### Consigne
Reprenez le texte sur l'imagier des mots oubliés juste après sa dernière phrase et écrivez la suite.

### Texte

Son inventaire des mots que la violence des attaques lui fait oublier constitue un étrange imagier dont les définitions, imprimées en blanc glacé sur les pages blanches, sont difficiles à décrypter. L’étrangeté vient du champ lexical et visuel qui en ressort. A regarder les représentations qui leur sont associées, les 33 mots oubliés ne semblent pas si aléatoires, répondant souvent directement aux symptômes de la maladie.
Les objets saillants, aigus comme les crises, sont récurrents, trancheuse à jambon, seringues, couteau à viande, jusque dans le mot « cœur » incarné par un poulet découpé dans la longueur, divisant deux parties semblables au milieu desquelles trône un autre couteau. Les verbes de la frustration reviennent aussi, désirer, fondre, incliner, et même flétrir, superbement illustré par un bouquet de ballons, symbole d’un bonheur aussi éphémère que le répit, trop bref entre deux vagues de douleur. Les pilules de toutes les couleurs se mêlent à la nourriture et à la décoration, envahissant la table de la cuisine et le plan de travail, la salle de bain, le guéridon, le sac à main, emportant les mots les plus simples dans leur arc-en-ciel.

Données recueillies
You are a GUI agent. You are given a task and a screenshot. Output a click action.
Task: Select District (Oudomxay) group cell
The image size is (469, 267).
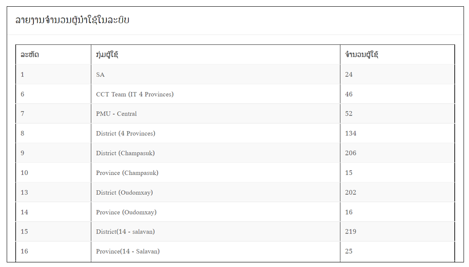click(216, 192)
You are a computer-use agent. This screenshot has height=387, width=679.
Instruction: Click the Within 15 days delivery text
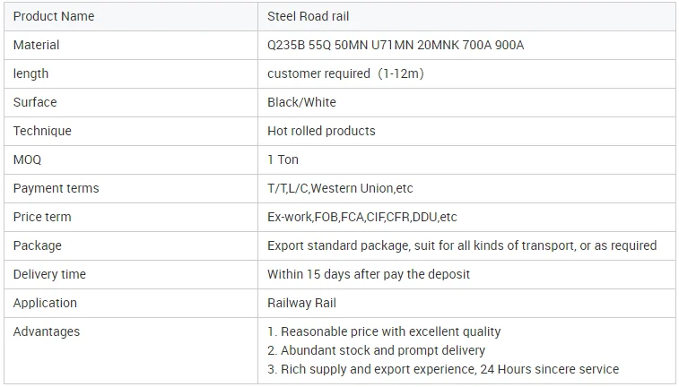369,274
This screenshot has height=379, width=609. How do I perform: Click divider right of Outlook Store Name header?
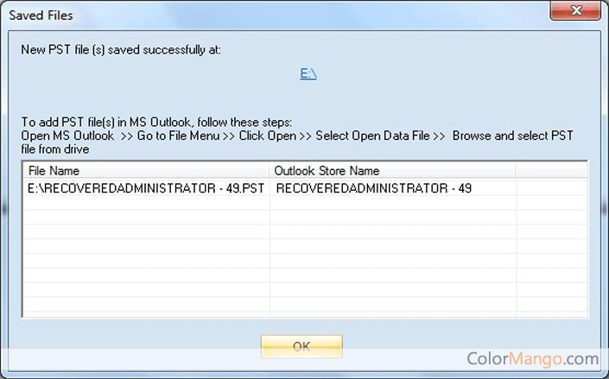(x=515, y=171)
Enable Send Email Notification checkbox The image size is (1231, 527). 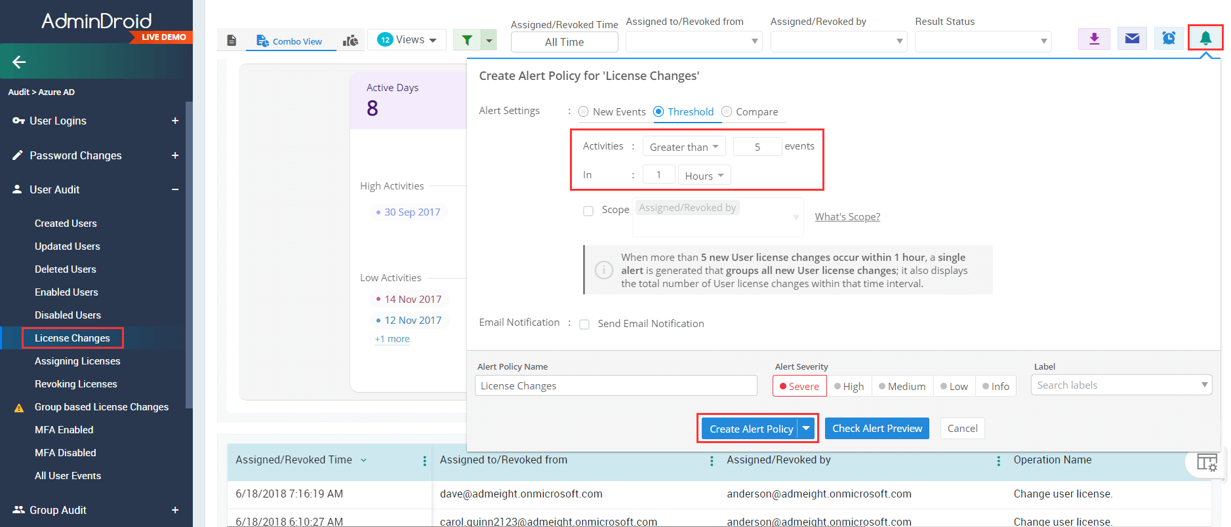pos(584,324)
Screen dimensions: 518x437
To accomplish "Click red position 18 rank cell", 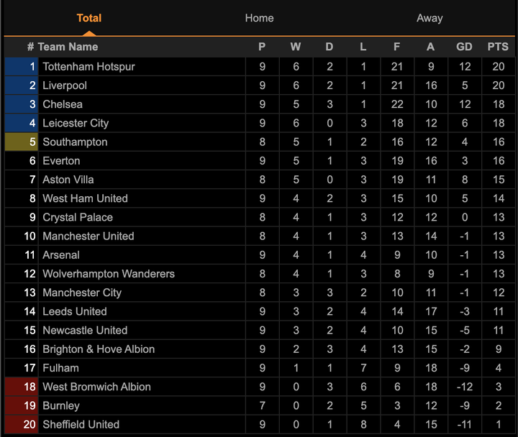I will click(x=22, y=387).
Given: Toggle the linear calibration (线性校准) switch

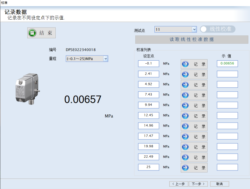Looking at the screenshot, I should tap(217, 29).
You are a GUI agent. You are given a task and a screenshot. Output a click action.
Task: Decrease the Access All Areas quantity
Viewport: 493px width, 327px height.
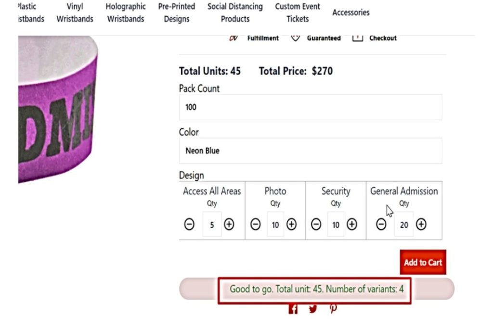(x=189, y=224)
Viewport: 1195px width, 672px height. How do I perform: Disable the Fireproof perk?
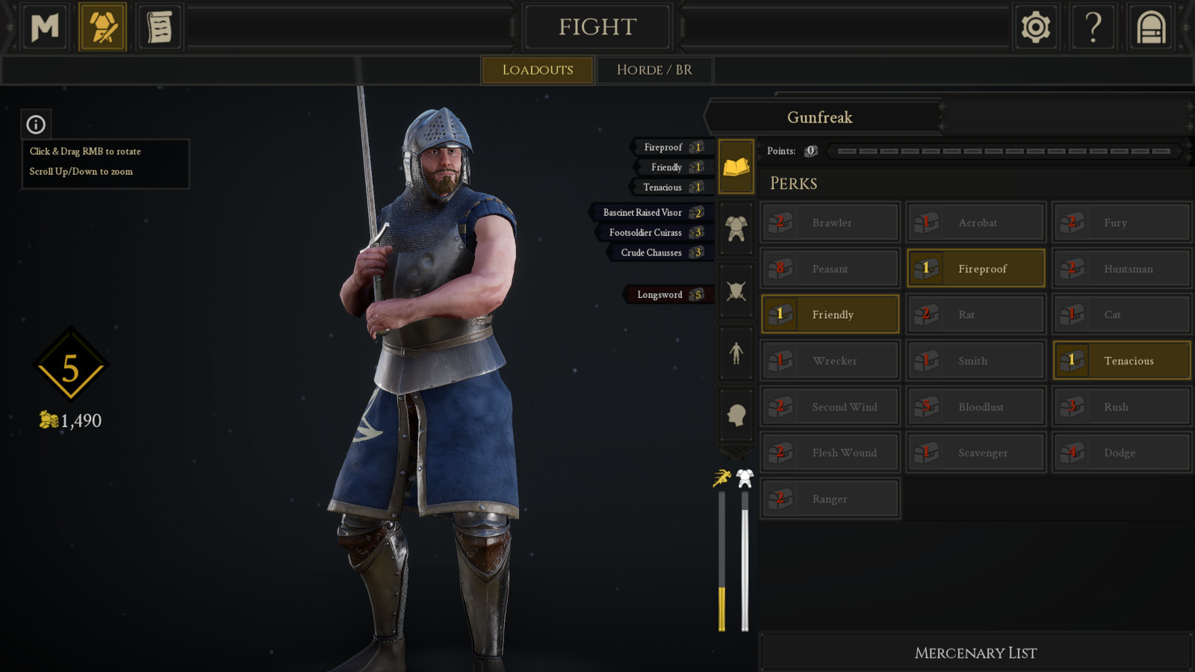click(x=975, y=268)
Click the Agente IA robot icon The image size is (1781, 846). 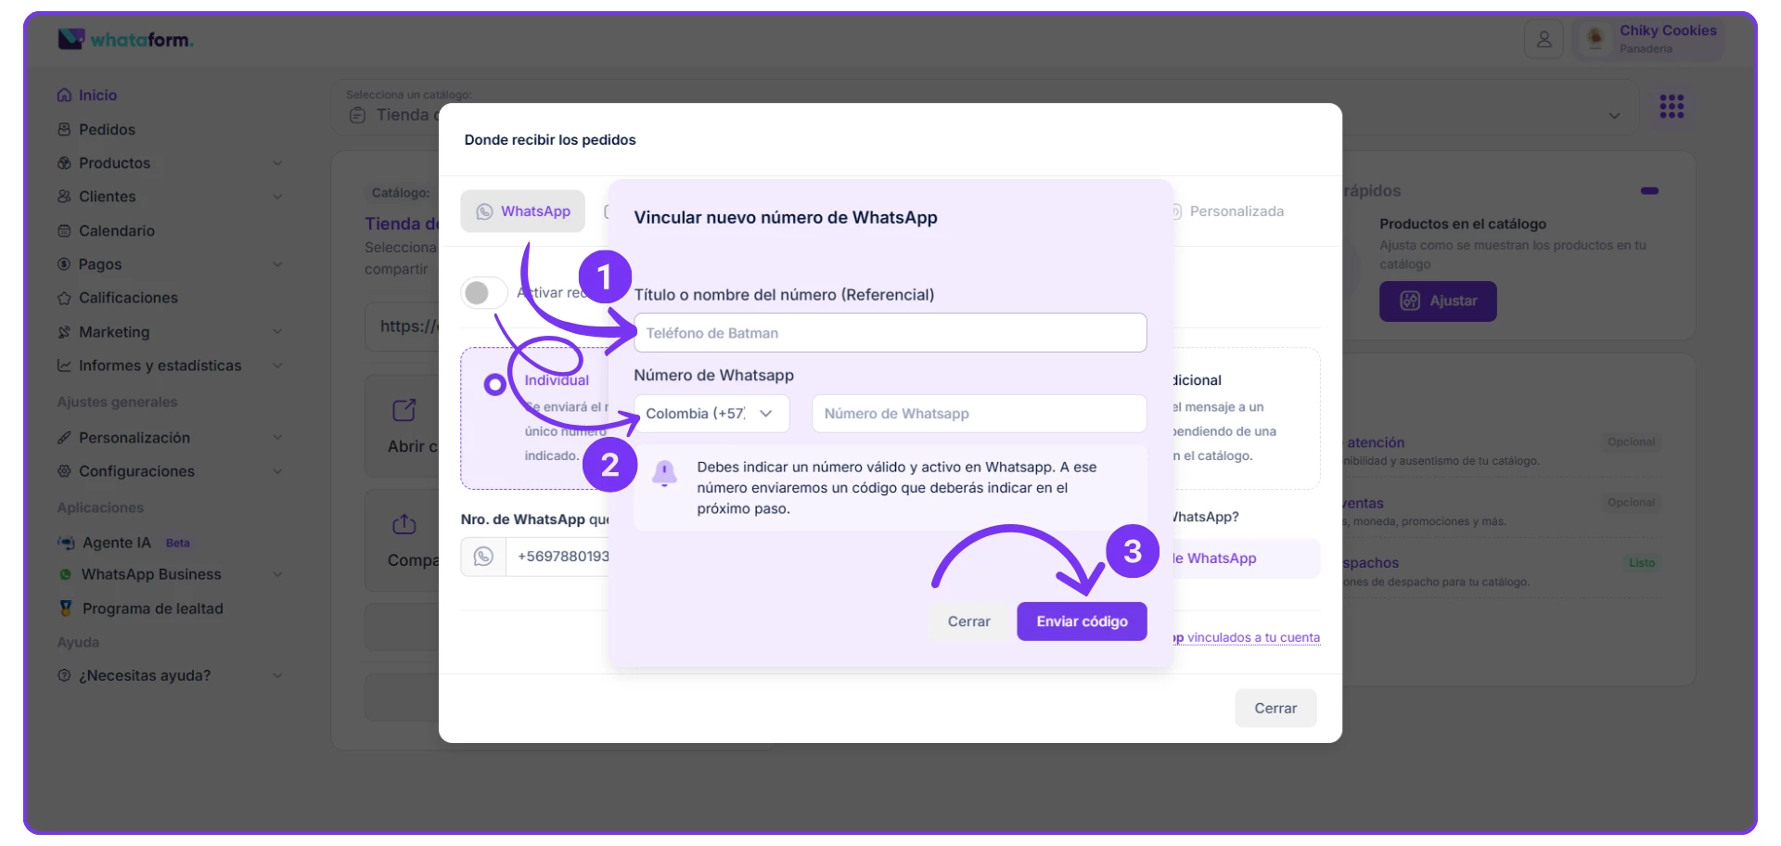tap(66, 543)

### Votre réponse
Les médicaments aident cependant, tout comme la photographie, catharsis physique et émotionnelle permettant de compenser « ce temps perdu à la douleur », pour reprendre les mots de Robert Wuilfe, commissaire d’expositions et migraineux qui, de même que le Professeur Dawn C. Buse, enrichissent de leurs expériences ce livre touchant et pédagogique. Le dernier mot de l’ouvrage est « horizon », la dernière image un portrait de la photographe foulant un trottoir ensoleillé, libérée de sa prison obscure. Avec cette série, Rachael Jablo propose de comprendre la migraine pour la défier.
Si les nombreux auto-portraits en font un travail profondément personnel, il n’en demeure pas moins un plaidoyer pour l’amélioration de la condition des victimes de la troisième maladie mondiale. My Days of Losing Words est d’ailleurs exposé à la galerie de l’Université de Californie, à Los Angeles, qui se donne pour mission d’utiliser l’art pour enseigner la compassion envers les victimes de maladies chroniques aux étudiants en médecine et au public.

Livre
 »My days of losing words »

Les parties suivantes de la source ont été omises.